Rewrite the records from the line containing "Click the zoom slider handle" through the line containing "pyautogui.click(x=1378, y=814)", inclusive, replacing "handle" with "thumb" and leaving everything else unchanged.

- [Task input]:
╭──
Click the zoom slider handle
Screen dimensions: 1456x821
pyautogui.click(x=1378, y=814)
╰──
╭──
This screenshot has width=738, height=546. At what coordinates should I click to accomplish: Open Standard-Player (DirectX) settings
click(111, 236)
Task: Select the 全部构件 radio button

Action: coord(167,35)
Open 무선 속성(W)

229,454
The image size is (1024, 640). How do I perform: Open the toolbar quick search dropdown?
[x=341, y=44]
╰──
╭──
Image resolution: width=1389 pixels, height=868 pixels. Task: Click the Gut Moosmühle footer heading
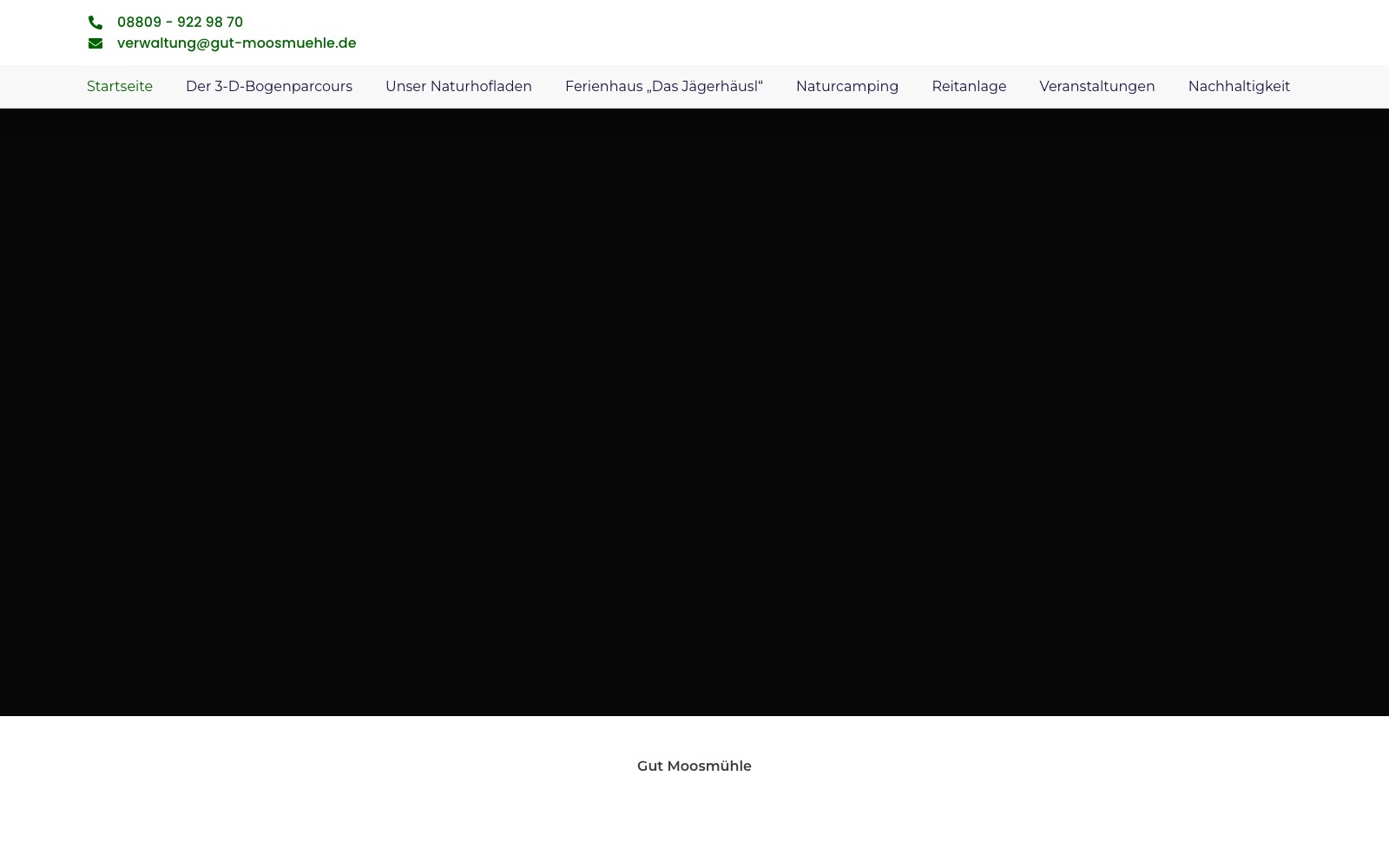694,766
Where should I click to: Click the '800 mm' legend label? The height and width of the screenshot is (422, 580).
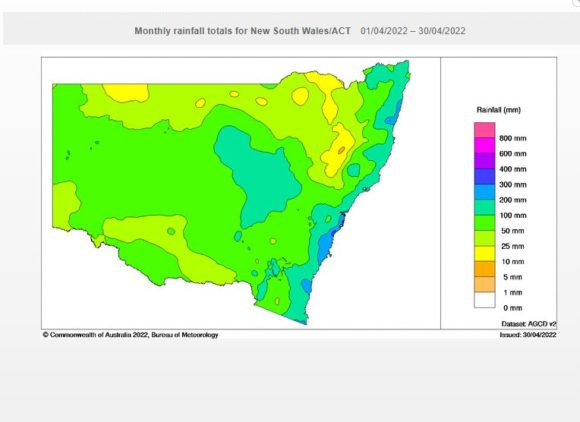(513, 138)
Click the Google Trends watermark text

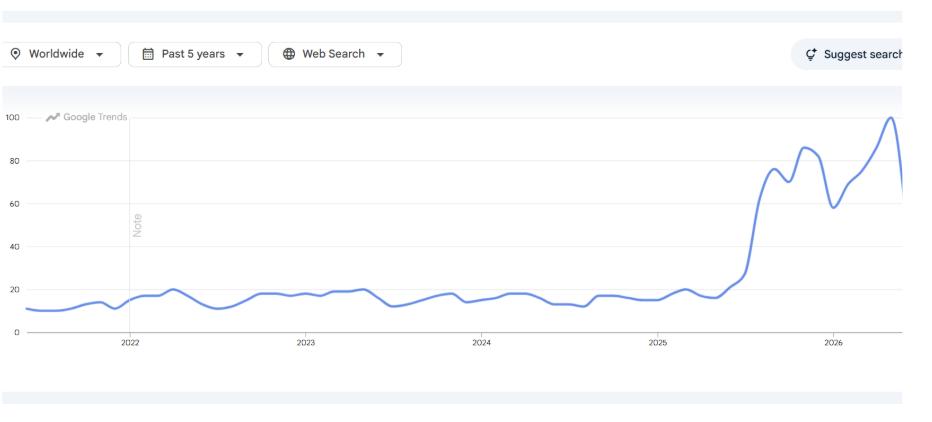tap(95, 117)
╰──
- [Output for this task]:
Click the zoom slider thumb
Screen dimensions: 1456x821
pyautogui.click(x=1378, y=814)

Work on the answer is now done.